In the case of sickle-cell disease, they have hemoglobin in their plasma and it's very low, from undetectable to 20 micromolar. This is slightly less than 20 mgs per deciliter. During crisis it can go up to 20 to 40. But remember, all the data we looked at yesterday, that there was a constrictive property of the HBOCs that occurs at the lowest concentrations.
And you can imagine the ability of that plasma from a patient with hemolysis to consume NO, using basic NO assays, and the injection of plasma into a solution of NO destroys the NO instantaneously. And a patient with sickle cell with more plasma hemoglobin has more NO consumption, and NO consumption is proportional to the amount of heme and plasma.

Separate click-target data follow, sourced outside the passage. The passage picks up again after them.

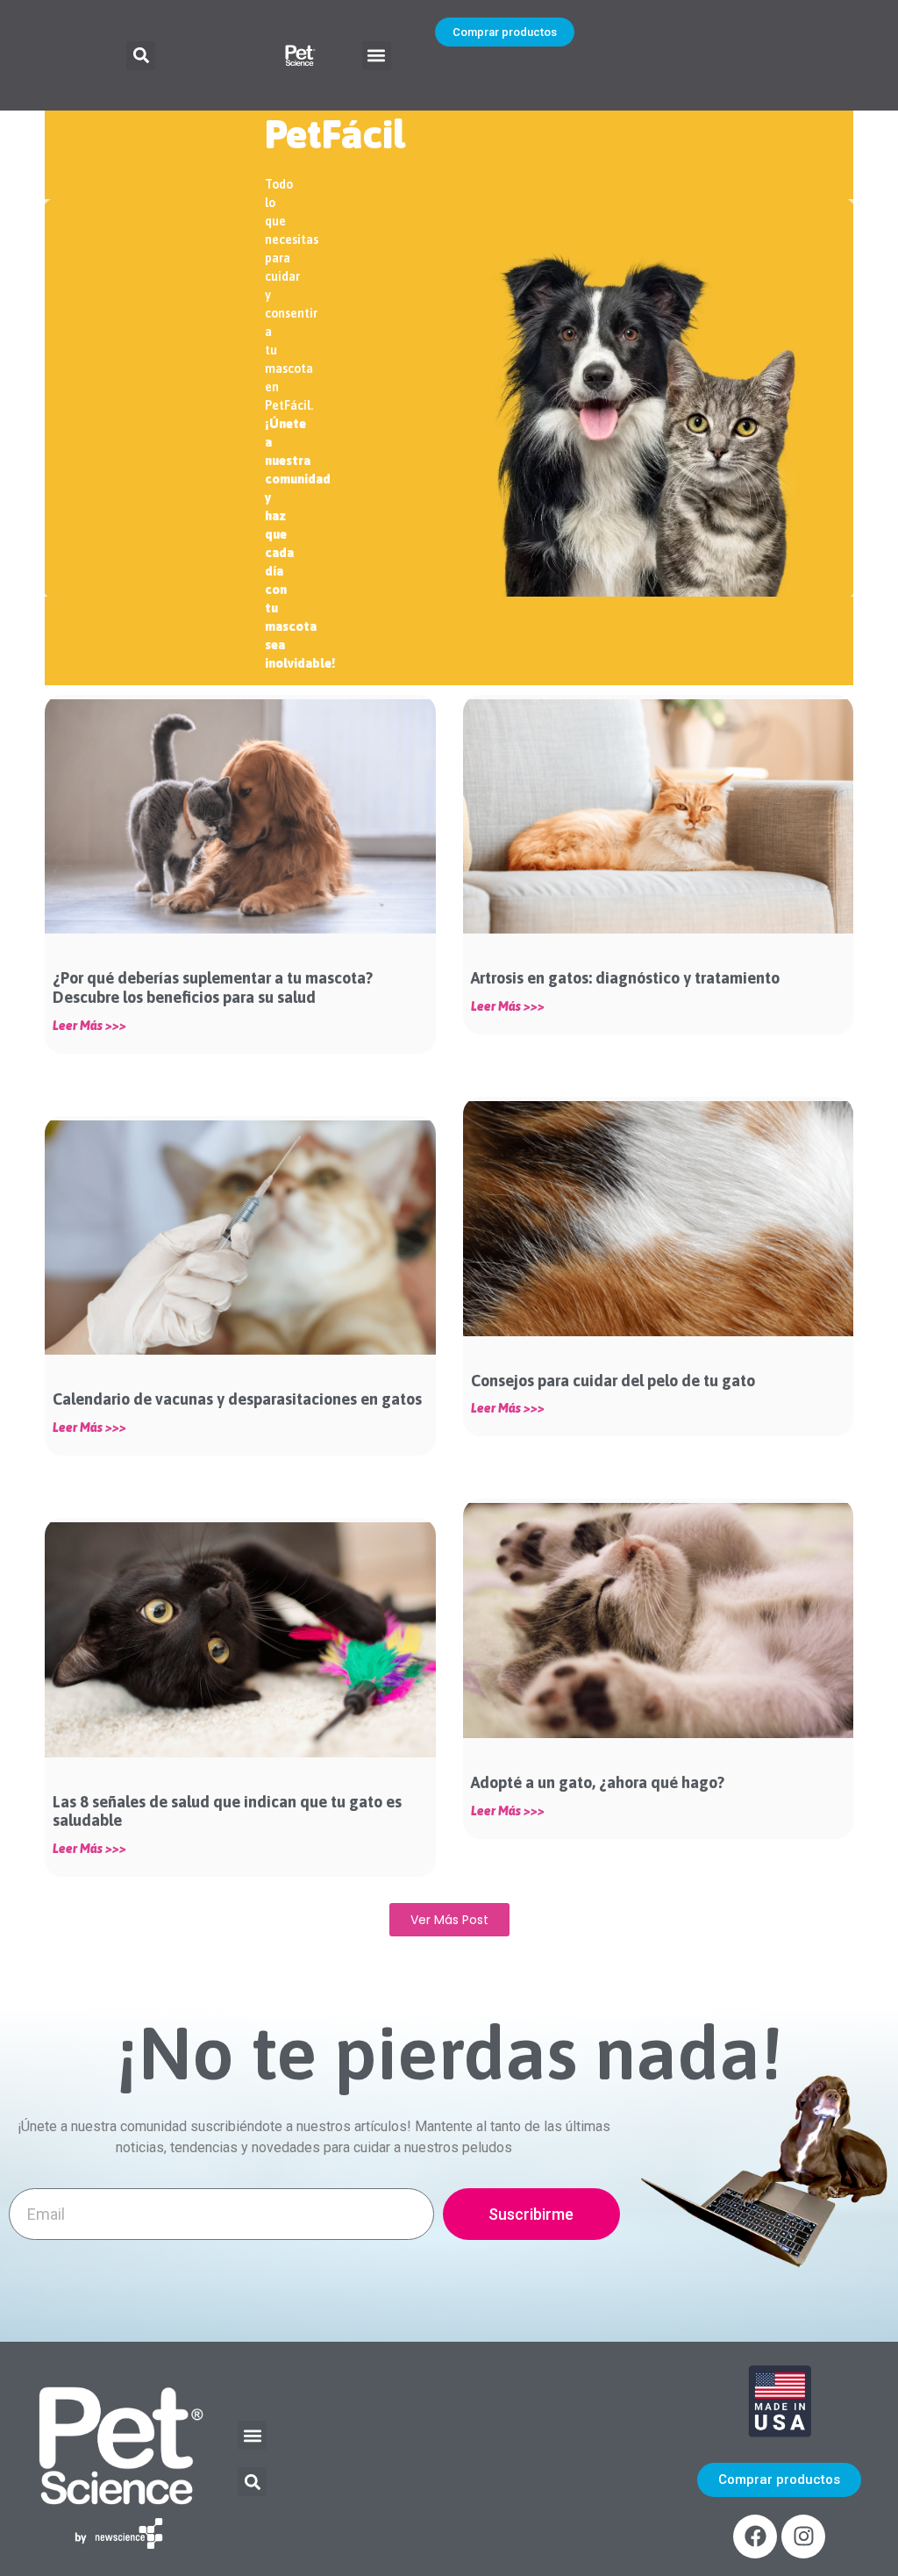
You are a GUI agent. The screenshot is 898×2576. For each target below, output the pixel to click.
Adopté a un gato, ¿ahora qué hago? (597, 1782)
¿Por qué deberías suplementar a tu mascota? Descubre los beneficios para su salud (213, 987)
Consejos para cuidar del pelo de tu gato (613, 1380)
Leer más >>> (89, 1026)
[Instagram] (803, 2536)
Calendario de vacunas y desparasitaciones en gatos (237, 1399)
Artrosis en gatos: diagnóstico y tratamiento (627, 978)
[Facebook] (755, 2536)
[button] (140, 55)
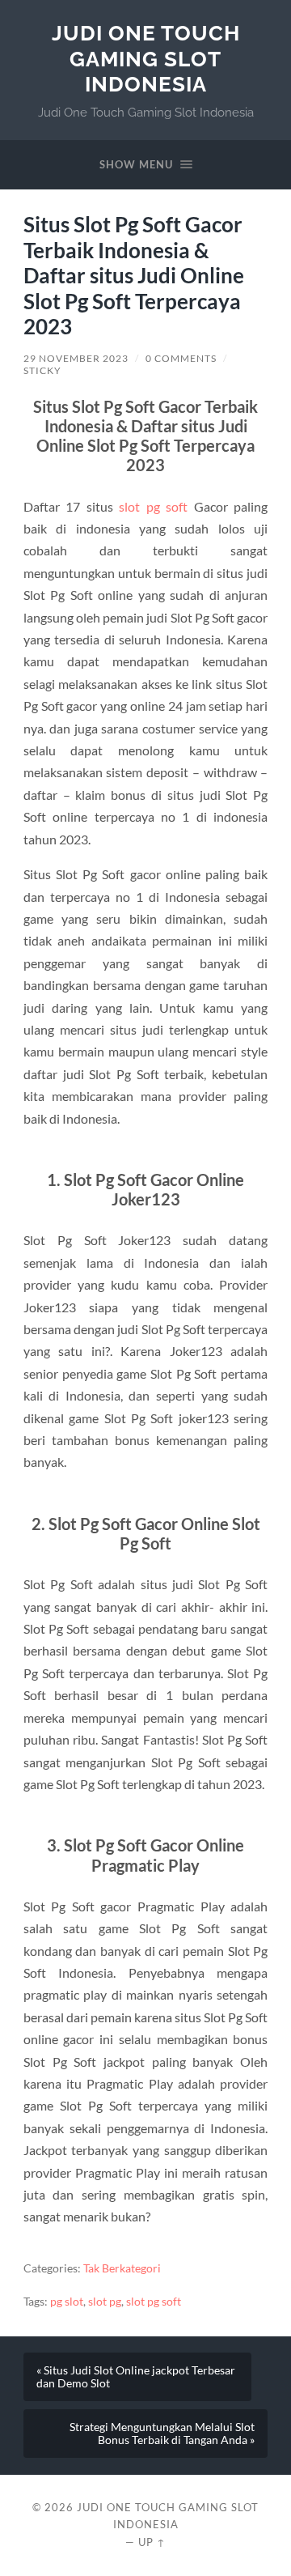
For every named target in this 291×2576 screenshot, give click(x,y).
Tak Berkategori (122, 2268)
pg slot (66, 2301)
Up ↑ (152, 2542)
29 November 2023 (76, 358)
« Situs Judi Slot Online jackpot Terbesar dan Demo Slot (135, 2377)
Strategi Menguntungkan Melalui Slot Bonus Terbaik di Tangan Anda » (162, 2433)
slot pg (104, 2301)
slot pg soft (153, 506)
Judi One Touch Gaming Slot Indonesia (146, 58)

And if you take the hemoglobin out of the plasma you reduce that NO consumption.
And I think important to HBOCs biology, you can infuse NO donors into human patients with sickle cell and depending on how much hemoglobin they have in the plasma you’ll impair that NO signaling. And just as shown in this experiment if you infuse sodium nitroprusside into the forearm of the patient with sickle cell, with low plasma hemoglobin, there's a normal response. Patients with higher levels of plasma hemoglobin, only 5 micromolar heme, and you have a near complete inhibition of NO signaling.
And this is the recapitulated and transgenic hemolytic mouse models, so that a sickle cell mouse that hemolyzes and has a high plasma heme has almost a complete inhibition of NO-dependent signaling. And a hemizygote with less hemolysis and then the control has progressive increase in NO-dependent signaling.
So, very low levels of hemoglobin and plasma creates an NO-resistant syndrome. And I also want to point out that NO inhibition does not necessarily equate with blood pressure changes. In fact the sickle cell patient and sickle cell mouse is hypotensive, and what we found is they have to regulate COX-2 and COX-2 activity. So they're maintaining vasodilation secondary to their requirement for oxygen-delivery with critical anemia by COX-2 not by NO. But the NO-signaling pathway is inhibited and that can create other problems.